## SUPPLIED TEXT

------------

The recording material P bearing the transferred unfixed toner image on a surface thereof is conveyed along the post-transfer guide 11 to the fixing device 12, and the unfixed toner image is heated and pressed at the fixing device 12 to be fixed onto the surface of the recording material P. The fixing device 12 employs a pressing roller driving method using a flexible endless belt as a fixing film. The fixing device 12 includes a fixing film 12a and a pressing roller 12b. The fixing film 12a is a film-shaped rotary fixing member. The pressing roller 12b is a pressing member which is in contact with the fixing film 12a. The fixing device 12 includes a ceramic heater (hereinafter, “heater”) 12c and a heater holder 12d as main components. The heater 12c heats the toner via the fixing film 12a. The heater holder 12d is a heater support member.

------------

## Entries for locating text and elements
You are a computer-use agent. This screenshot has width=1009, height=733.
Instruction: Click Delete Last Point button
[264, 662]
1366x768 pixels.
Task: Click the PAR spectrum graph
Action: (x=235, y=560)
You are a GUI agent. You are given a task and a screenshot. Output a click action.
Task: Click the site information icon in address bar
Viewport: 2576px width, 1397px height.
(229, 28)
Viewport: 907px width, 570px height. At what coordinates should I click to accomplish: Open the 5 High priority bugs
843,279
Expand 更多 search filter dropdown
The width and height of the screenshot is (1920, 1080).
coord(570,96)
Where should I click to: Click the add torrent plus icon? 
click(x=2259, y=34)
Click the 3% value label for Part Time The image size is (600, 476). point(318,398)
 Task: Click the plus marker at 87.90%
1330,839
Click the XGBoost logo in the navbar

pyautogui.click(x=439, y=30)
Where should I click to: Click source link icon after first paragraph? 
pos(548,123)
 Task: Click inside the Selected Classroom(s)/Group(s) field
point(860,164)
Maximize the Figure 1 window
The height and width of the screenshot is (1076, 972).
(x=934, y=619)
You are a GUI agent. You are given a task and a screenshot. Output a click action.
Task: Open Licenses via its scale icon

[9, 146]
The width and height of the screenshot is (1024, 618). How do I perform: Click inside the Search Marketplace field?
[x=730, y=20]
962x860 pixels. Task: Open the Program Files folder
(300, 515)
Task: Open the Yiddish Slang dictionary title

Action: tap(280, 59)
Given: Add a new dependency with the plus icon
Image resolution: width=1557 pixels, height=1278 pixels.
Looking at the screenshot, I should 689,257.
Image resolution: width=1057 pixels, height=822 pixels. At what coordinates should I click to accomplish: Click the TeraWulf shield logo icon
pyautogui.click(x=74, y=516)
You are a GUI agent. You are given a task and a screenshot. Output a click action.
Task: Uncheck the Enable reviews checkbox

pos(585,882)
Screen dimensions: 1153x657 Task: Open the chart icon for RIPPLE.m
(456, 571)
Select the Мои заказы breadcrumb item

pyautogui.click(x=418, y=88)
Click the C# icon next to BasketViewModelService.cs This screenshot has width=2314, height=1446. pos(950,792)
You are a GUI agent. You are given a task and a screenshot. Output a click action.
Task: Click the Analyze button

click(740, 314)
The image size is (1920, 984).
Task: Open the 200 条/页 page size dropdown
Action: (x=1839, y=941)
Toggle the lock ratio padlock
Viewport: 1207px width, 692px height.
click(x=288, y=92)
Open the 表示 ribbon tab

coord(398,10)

------------

## PROMPT
Resume the passage describing the fixing device, starting after its final sentence.

## RESPONSE TO THE TASK
The pressing roller 12b includes a metal core, a heat-resistant elastic layer, such as a silicone rubber, provided on the outer surface of the metal core, and a release layer as the outermost layer made of a material having high releasability, such as fluororesin. The outer surface of the release layer of the pressing roller 12b presses the fixing film 12a upward against the heater 12c with a pressurizing spring (not illustrated) to form a fixing nip area Nf between the pressing roller 12b and the fixing film 12a. The pressing roller 12b is driven to rotate by a driving source (not illustrated) in the direction of an arrow R12b to rotate the fixing film 12a in the direction of an arrow R12a while the inner surface of the fixing film 12a and the downward surface of the heater 12c slide against each other in close contact.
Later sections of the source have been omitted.